Step 3: Fix the circles one by one as follows:

3.0) Start each time with Helper A and Helper B's minds in either their own or each other's bodies

3.1) Pick any circle of messed-up people you like and unwrap it into a line with whoever you like at the front

3.2) Swap the mind at the front of the line into Helper A's body

3.3) From back to front, have everybody in the line swap minds with Helper B's body in turn. (This moves each mind in the line, apart from the front one, forward into the right body. The last switch puts Helper A's mind into Helper B's body.)

3.4) Swap the mind in Helper A's body back where it belongs, into the body at the back of the line. This puts Helper B's mind in Helper A's body. Now the circle/line has been completely fixed. The one side effect is that for each time a circle is fixed, the Helpers' minds will switch places, but that's OK, see below

Step 4: At the very end, after all the circles have been fixed, mind-swap the two Helpers if necessary (i.e., in case there was originally an odd number of messed-up circles)

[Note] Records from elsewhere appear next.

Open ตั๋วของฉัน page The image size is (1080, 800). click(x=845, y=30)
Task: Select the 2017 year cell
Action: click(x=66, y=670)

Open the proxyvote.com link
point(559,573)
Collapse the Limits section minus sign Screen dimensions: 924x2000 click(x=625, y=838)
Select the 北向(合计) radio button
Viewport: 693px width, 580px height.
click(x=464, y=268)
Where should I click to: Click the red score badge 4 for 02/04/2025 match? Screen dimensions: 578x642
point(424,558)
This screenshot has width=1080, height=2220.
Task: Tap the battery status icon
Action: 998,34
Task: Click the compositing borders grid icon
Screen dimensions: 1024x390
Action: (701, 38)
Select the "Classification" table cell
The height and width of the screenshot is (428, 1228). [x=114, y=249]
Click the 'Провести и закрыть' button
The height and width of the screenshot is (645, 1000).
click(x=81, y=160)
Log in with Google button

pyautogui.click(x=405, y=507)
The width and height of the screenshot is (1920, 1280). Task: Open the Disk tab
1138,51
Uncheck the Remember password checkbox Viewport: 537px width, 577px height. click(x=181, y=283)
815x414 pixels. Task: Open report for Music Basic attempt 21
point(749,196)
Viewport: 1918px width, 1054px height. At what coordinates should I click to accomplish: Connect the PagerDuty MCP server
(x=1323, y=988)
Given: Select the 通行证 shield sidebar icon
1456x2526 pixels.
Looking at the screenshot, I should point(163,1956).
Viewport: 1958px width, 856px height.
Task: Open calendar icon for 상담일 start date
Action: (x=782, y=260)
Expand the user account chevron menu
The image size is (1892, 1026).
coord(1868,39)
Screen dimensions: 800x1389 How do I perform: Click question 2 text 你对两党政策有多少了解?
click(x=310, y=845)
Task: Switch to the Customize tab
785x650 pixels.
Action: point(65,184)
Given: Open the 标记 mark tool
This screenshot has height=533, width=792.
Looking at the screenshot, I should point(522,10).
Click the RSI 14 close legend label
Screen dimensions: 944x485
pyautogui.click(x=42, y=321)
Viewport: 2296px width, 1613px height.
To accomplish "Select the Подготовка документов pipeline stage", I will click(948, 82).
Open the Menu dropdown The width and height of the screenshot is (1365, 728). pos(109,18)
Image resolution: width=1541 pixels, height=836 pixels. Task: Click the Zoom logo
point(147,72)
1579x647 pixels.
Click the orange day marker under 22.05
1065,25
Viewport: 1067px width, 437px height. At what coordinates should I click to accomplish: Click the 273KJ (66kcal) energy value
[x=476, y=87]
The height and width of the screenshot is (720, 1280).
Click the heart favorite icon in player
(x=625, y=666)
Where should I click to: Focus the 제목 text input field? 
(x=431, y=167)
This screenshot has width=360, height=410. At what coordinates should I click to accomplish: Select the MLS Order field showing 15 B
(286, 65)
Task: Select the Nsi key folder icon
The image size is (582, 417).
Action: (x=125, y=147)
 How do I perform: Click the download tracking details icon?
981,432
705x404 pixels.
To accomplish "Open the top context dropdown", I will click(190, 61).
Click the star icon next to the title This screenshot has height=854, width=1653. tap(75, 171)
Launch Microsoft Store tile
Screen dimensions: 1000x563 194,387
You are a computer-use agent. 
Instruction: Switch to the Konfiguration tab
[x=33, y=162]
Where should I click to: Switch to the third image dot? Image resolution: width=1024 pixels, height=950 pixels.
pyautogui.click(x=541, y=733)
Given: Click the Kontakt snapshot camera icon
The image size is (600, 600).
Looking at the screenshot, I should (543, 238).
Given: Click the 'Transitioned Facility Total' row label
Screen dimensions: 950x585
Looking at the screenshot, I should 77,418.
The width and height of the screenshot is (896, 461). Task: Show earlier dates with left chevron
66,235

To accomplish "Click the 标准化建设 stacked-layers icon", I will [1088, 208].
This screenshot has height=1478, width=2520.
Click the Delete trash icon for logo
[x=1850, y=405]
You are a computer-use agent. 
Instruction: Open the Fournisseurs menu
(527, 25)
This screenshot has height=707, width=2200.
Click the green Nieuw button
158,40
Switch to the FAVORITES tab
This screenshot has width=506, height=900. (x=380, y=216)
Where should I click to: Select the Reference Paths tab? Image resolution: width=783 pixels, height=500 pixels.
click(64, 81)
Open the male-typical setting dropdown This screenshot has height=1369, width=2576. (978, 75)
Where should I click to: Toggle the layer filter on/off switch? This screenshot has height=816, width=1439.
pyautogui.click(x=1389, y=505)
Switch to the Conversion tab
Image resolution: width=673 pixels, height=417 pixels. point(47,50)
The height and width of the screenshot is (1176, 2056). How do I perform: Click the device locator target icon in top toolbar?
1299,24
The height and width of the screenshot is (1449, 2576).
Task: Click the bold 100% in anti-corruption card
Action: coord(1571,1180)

Note: This is not the exact algorithm used in the show. This algorithm sets i = 1 in the proof provided by the show, whereas you could actually set i to be any number from 1 to k. This algorithm also reverses the order of the final two switches in the provided proof. Explained simply, the provided proof's exact method for fixing any circle is this: Helper A could switch in turn back-to-front, stopping at any point in the circle. Then Helper B would switch back-to-front through the remainder of the circle, Helper A would then switch with the first member of Helper B's arc, and Helper B would then switch with the first member of Helper A's arc.